[at-l] Waaay off topic---- Inexpensive wine

Point North pointnorther_light at yahoo.com
Tue Dec 5 19:13:35 CST 2006


Be very careful before you buy a cheap bottle of wine.  Unless you know for a FACT that that particular bottle is a quality wine that has been marked down significantly due to market forces, you're asking for a headache.  Most people do not have access to this information -- you can't trust a "marked down ___% off" sticker -- so just "say no" to inexpensive wine.

Another thing I learned from hard experience, is to consider if the wine has been damaged from heat during transportation.  Let's say you live in Georgia, or Texas, or anyplace east of the Mississippi, and it's a California wine.  That means the wine has been shipped by truck or rail across the southwest deserts, IN UNREFRIGERATED CONTAINERS.  That's right, no refrigeration.  The distributors won't ship in refrigerated rail or truck containers because they don't want to pay the extra freight.

So, if it's summer or fall and you buy a bottle of otherwise good California red, you're probably buying a bottle that has been exposed to 100+ degree heat for several days, then placed on a local delivery truck in the heat of summer until it finally ended up on your store shelf.  Temperatures over 70 degrees destroy red wine.  You end up with a bottle of "cooked" wine.  Basically not drinkable.

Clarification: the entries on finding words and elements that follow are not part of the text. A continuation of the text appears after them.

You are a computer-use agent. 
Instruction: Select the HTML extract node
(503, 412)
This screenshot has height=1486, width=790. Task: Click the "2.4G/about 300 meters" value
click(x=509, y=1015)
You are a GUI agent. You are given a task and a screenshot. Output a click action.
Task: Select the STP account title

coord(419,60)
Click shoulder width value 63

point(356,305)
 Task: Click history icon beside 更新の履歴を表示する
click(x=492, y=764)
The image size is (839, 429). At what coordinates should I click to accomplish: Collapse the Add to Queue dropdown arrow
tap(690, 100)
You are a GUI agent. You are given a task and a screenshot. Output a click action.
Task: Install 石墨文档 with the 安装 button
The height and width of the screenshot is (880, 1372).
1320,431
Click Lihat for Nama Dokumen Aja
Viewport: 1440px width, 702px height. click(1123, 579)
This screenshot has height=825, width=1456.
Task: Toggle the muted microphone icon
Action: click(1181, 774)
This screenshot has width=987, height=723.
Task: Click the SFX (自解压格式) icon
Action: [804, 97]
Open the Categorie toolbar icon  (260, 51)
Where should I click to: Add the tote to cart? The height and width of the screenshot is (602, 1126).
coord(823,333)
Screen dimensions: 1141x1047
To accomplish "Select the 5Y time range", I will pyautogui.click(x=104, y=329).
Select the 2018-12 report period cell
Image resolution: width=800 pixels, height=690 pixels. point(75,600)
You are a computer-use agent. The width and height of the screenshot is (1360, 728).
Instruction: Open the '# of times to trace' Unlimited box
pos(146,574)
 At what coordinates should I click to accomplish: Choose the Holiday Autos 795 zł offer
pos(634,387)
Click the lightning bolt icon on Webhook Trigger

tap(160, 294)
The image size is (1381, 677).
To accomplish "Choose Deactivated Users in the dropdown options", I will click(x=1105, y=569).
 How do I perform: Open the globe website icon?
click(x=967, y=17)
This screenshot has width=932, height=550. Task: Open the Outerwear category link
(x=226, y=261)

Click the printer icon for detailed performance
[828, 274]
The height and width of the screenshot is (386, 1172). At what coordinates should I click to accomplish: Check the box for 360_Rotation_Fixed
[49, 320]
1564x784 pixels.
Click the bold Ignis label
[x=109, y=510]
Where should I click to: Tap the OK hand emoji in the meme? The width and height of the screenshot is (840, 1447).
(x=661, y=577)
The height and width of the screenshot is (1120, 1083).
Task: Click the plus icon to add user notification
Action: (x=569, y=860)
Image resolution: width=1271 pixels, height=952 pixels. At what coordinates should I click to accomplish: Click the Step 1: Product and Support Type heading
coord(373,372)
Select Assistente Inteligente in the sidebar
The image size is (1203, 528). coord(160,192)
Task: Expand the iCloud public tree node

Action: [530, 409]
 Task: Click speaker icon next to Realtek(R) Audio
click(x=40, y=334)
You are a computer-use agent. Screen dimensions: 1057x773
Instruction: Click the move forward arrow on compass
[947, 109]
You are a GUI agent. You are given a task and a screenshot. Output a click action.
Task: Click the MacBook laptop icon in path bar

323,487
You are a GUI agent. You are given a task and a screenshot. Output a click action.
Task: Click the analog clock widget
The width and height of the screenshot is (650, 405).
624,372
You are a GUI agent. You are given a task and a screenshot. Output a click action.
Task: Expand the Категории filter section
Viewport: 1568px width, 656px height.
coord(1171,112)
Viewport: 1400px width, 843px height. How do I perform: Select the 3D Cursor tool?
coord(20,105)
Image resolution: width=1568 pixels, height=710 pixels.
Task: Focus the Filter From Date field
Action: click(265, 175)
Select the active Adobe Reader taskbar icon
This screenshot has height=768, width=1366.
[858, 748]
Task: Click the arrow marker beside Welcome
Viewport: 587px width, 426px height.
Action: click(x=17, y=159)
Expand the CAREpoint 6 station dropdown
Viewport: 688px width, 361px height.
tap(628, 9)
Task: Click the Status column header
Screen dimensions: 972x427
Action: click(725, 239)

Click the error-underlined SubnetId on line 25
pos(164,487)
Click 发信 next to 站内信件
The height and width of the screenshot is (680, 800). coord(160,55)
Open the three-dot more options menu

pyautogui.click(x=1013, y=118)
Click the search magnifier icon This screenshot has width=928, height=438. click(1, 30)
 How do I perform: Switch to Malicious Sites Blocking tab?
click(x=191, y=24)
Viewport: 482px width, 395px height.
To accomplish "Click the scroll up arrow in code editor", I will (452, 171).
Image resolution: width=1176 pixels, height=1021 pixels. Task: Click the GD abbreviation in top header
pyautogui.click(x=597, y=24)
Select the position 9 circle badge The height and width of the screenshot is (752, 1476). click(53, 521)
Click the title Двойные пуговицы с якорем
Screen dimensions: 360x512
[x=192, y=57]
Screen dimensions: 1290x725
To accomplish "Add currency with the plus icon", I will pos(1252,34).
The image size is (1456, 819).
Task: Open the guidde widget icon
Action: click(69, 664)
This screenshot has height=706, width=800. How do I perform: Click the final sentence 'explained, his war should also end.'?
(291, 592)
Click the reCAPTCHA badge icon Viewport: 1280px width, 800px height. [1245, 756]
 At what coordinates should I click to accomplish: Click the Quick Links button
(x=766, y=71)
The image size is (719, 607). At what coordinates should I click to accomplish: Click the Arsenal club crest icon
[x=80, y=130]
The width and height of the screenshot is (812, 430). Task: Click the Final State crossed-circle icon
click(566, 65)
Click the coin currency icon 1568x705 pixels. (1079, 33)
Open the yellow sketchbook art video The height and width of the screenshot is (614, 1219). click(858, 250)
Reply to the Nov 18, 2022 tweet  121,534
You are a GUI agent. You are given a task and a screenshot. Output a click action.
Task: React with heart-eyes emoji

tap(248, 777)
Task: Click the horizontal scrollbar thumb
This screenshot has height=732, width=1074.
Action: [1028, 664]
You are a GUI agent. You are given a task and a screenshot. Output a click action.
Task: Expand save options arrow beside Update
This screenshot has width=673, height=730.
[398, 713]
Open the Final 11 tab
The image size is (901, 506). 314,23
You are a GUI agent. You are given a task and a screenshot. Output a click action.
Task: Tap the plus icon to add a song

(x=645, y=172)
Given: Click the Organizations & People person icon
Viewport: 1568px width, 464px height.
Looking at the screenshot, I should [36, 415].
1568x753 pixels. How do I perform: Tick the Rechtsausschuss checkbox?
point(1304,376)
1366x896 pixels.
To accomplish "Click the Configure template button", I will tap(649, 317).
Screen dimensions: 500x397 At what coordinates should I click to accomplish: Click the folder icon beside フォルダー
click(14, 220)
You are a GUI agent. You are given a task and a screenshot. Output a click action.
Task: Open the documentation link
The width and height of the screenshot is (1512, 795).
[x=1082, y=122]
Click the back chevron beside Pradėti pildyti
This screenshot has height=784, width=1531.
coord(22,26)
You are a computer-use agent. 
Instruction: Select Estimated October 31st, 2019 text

Again, consider where you live and where the wine comes from.  If you live in Oregon, Washington or California, you are lucky ... you can buy a fresh bottle of California red.  If you live in the eastern half of the U.S. maybe you can get an uncooked bottle in the winter and spring, depending on when it was shipped to your regional distributor.  But if it's summer or fall, stay away.